Monday, Nov. 07, 1960

The Moviemakers

Nearly three out of four Americans suffer from some degree of artery disease, but those who finally learn of their illness usually do so the hard way--with a heart attack or a stroke. And because doctors have been unable to look into the body and watch the small coronary arteries work, they have also been unable to pinpoint blockages and accurately determine the extent of artery disease.

Arteriograms (Xray still photos of arteries that have been flooded with radiopaque dye) help, but they are not always reliable: the "flooding" technique often fails to fill the arteries with enough dye, and still pictures do not clearly separate small vessels that are superimposed on each other. One of the major breakthroughs at last week's AHA meeting came when the Cleveland Clinic's Drs. Earl Shirey and F. Mason Sones Jr. demonstrated a diagnostic technique that seems likely to improve on the arteriogram--a method of coordinating the ray, a specially designed catheter and a movie camera to produce the first high-peed (60 frames per second) pictures of he coronary arteries in action.

Simple Dexterity. Prime element in he Sones-Shirey method is the catheter, a snakelike, 31-in. tube that tapers in diameter from 3.2 mm. down to 1.6 mm. at its tip. The catheter is first inserted in the patient's brachial artery, inside the elbow of the right arm, and maneuvered up the arm into the chest, until its passage is stopped by the aortic valve, directly above the heart.
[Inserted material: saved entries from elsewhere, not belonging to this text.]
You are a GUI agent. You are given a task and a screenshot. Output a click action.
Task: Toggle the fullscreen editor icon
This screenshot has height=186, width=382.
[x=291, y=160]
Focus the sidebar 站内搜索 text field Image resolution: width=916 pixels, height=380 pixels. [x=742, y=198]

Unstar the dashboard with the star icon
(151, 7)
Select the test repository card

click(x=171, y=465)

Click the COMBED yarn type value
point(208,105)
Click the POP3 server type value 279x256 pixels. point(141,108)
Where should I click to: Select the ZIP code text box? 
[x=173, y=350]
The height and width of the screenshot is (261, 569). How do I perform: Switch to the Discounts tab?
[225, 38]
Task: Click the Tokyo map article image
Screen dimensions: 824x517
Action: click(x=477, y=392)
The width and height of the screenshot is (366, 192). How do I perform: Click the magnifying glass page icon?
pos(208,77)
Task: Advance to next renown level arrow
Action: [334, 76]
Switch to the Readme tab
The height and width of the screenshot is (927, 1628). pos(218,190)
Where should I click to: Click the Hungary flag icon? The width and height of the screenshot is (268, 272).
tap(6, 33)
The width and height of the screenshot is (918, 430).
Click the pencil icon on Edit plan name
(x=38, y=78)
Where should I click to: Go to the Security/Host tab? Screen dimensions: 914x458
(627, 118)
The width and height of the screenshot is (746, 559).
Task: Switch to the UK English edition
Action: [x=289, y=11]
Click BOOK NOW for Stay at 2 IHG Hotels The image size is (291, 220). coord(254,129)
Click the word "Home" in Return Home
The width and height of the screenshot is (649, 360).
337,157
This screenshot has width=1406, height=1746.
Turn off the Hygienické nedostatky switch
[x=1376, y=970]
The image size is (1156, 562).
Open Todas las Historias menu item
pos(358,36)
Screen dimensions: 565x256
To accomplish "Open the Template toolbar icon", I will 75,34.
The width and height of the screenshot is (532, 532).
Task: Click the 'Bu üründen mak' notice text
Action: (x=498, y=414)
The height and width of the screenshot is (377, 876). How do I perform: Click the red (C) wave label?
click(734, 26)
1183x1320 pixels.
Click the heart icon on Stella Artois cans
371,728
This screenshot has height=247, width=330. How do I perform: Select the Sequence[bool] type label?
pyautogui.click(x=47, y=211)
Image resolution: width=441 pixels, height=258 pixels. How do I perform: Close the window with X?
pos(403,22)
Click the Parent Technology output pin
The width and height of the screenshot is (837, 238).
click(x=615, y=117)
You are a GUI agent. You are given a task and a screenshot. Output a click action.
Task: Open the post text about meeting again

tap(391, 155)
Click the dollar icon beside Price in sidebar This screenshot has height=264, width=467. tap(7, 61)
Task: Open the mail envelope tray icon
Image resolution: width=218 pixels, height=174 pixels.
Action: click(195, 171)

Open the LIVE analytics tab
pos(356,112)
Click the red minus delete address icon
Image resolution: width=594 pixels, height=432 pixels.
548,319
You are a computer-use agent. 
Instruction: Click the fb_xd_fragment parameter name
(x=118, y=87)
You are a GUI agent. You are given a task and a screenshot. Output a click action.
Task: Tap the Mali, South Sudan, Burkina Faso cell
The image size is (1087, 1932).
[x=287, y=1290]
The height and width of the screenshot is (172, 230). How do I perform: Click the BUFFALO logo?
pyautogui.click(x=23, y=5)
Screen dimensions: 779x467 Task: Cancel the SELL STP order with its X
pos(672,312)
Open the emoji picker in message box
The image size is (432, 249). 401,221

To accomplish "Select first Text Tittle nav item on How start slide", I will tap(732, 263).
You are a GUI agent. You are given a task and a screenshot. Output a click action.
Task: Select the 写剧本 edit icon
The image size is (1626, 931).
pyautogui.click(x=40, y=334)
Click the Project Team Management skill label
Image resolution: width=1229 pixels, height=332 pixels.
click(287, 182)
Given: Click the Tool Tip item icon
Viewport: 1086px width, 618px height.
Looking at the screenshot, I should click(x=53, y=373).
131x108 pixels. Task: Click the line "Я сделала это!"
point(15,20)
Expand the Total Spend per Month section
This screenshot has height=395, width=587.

Except for a dull ache in the elbow (local anesthesia is administered) the operation is painless Because the arterial nerves are insensitive to the catheter's presence.

Monitoring the operation through an image intensifier--a refined fluoroscope that produces an X-ray image 1,500 times Drighter than the old-style fluoroscopic screen--Drs. Sones and Shirey then release a tiny amount of radiopaque dye through the catheter into the aorta in order to locate the spot at which right and left coronary arteries join the circulation's main stem. "The rest," says Sones, 'requires only a little bit of simple dexterity." The catheter is successively slipped into both coronary arteries, and small injections of dye (2 cc. to 5 cc.) are sufficient to silhouette the arteries' full course for the benefit of a movie camera attached to the image intensifier.

Half a Toothpick. With high-speed film, the resultant X-ray image is sharp enough to show blockages only one-fourth the width of a coronary artery, and to pick out collateral blood vessels only 80 microns in diameter--about half the thickness of a toothpick. Says Sones: "We hope eventually to be able to see vessels as small as 30 microns (.0012 in.) in diameter, because even vessels that small can act as effective collateral channels for blood from a diseased artery."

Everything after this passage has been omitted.